This notebook is the first in the training material series. It aims to lay down the foundation for understanding how users can interact with the PDBe REST API using Python3.

## 1) Making imports and setting variables

First, we import some packages that we will use, and set some variables.

We will be using Python packages / modules:

*   [re](https://https://docs.python.org/3/library/re.html) - allows use of regular expression matching operations similar to those found in Perl.
*   [requests](https://docs.python.org/3/library/re.html) - allows you to send HTTP/1.1 requests extremely easily.
*   [pprint](https://docs.python.org/3/library/pprint.html) - makes data look more readable / pretty
*   [csv](https://docs.python.org/3/library/csv.html) - enables csv file input and output

<br>



---



*FURTHER INFORMATION:*

Full list of valid PDBe API URLs / API endpoints is available from http://www.ebi.ac.uk/pdbe/api/doc/


In [1]:
# Importing Python packages / modules
import re
import requests
import pprint
import csv

# Defining variables to describe API urls
base_url = "https://www.ebi.ac.uk/pdbe/"

api_base = base_url + "api/"

summary_url = api_base + "pdb/entry/summary/"

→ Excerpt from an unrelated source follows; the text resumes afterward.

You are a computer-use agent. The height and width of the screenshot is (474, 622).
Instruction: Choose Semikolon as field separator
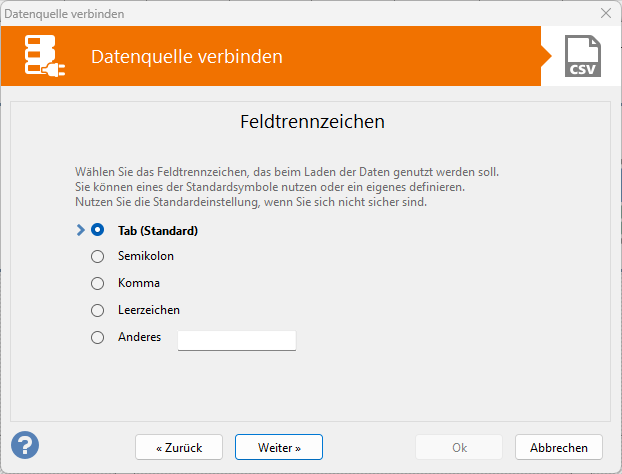[x=98, y=256]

# We have defined a variable called summary_url with the following value:
#### https://www.ebi.ac.uk/pdbe/api/pdb/entry/summary/

experiment_url = api_base + "pdb/entry/experiment/"

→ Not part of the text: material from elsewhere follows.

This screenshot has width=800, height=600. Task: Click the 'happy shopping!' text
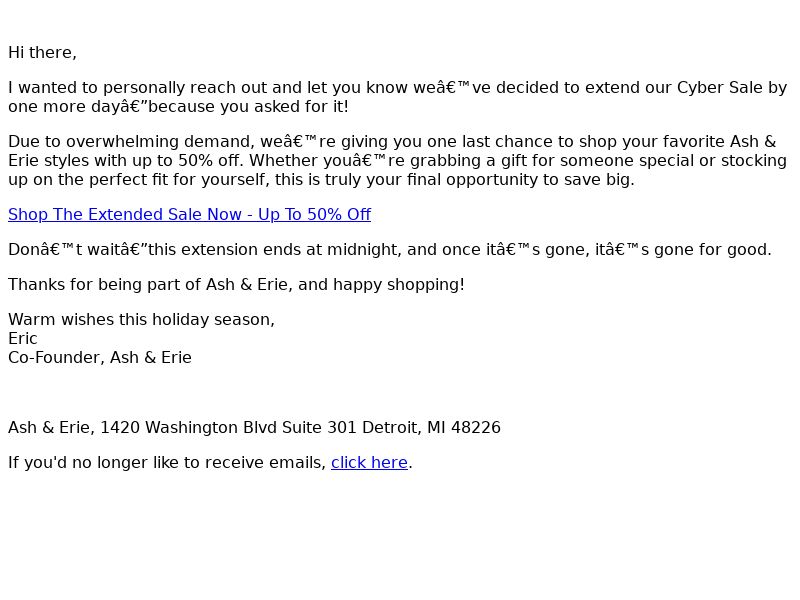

# We have defined a variable called experiment_url with the following value:
#### https://www.ebi.ac.uk/pdbe/api/pdb/entry/experiment/

## 2) Basic examples

We will start with some simple Python code to enhance the usefulness of PDBe's APIs.

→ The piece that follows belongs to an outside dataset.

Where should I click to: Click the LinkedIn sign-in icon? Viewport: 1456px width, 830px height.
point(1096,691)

### 2.1) Getting a value for a key from a dictionary

Dictionaries are Python data structures with unique keys and corresponding values.

PDBe API calls generally return data in the form that readily can be converted to Python dictionaries, i.e. collections of key and value pairs.

Getting values from a Python object which is dictionary data type can be done either by directly accessing the value using the key, or by using a simple function, such as below.

In [None]:
# Basic example of a Python dictionary with two keys and two corresponding values.
# We are using {} to define that this input is a Python data-type dictionary.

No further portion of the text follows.